Bu hamle diplomatik bir refleks olmanın ötesinde, bölgesel güvenlik, dış politika dengeleri ve ekonomik ilişkiler üzerinde doğrudan etki yaratabilecek bir adım niteliğinde. Türkiye-İsrail arasındaki karşılıklı ticaret, enerji işbirlikleri, savunma ve teknoloji alanında karşılıklı bağımlılık göz önüne alındığında, böyle bir gerilim yatırımcı algısını sert şekilde etkileyebilir. Türk lirası varlıkları üzerindeki jeopolitik risk primi artışı, Türkiye’den İsrail’e ihracat yapan sektörlerde belirsizlik ve tedarik zincirlerinde potansiyel kesintiler gündeme gelebilir. Aynı şekilde İsrail tarafında da Türkiye’nin bölgede oynadığı transit ve diplomatik rolün zedelenmesi, Doğu Akdeniz’deki ekonomik mimariyi yeniden tartışmaya açabilir.
Ekonomik açıdan bakıldığında, bu gelişme üç önemli sonuç doğuruyor. İlk olarak, Türkiye-İsrail ilişkilerindeki bozulma ihtimali, Orta Doğu’daki genel piyasalar için risk fiyatlamasının sertleşmesine yol açabilir. İkinci olarak, Türkiye’nin yardım kuruluşlarının bölgedeki operasyonlarına yönelik kısıtlama, Türk şirketlerinin yurt dışı projelerinde hem finansman hem de mevzuat tarafında zorluk yaratabilir. Üçüncü olarak, iki ülke arasındaki diplomatik kopuşun enerji politikaları üzerinde etkisi olabilir; özellikle Doğu Akdeniz’deki gaz projeleri ve lojistik hatları açısından belirsizlik artar.

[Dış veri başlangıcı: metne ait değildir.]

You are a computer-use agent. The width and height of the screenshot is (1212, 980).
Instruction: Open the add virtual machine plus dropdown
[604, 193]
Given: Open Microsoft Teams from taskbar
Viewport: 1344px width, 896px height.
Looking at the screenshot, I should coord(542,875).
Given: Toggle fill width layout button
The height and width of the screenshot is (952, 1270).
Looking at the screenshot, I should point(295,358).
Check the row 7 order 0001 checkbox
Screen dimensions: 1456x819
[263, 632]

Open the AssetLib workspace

Sonuç olarak, Chikli’nin çıkışı yalnızca siyasi değil, ekonomik açıdan da izlenmesi gereken bir sinyal niteliğinde. Türkiye-İsrail hattındaki ilişkiler uzun süredir kırılgan bir denge üzerinde ilerlerken, bu son açıklama gerilimin yeniden tırmanabileceğini ve bunun piyasalar açısından önem taşıdığını gösteriyor.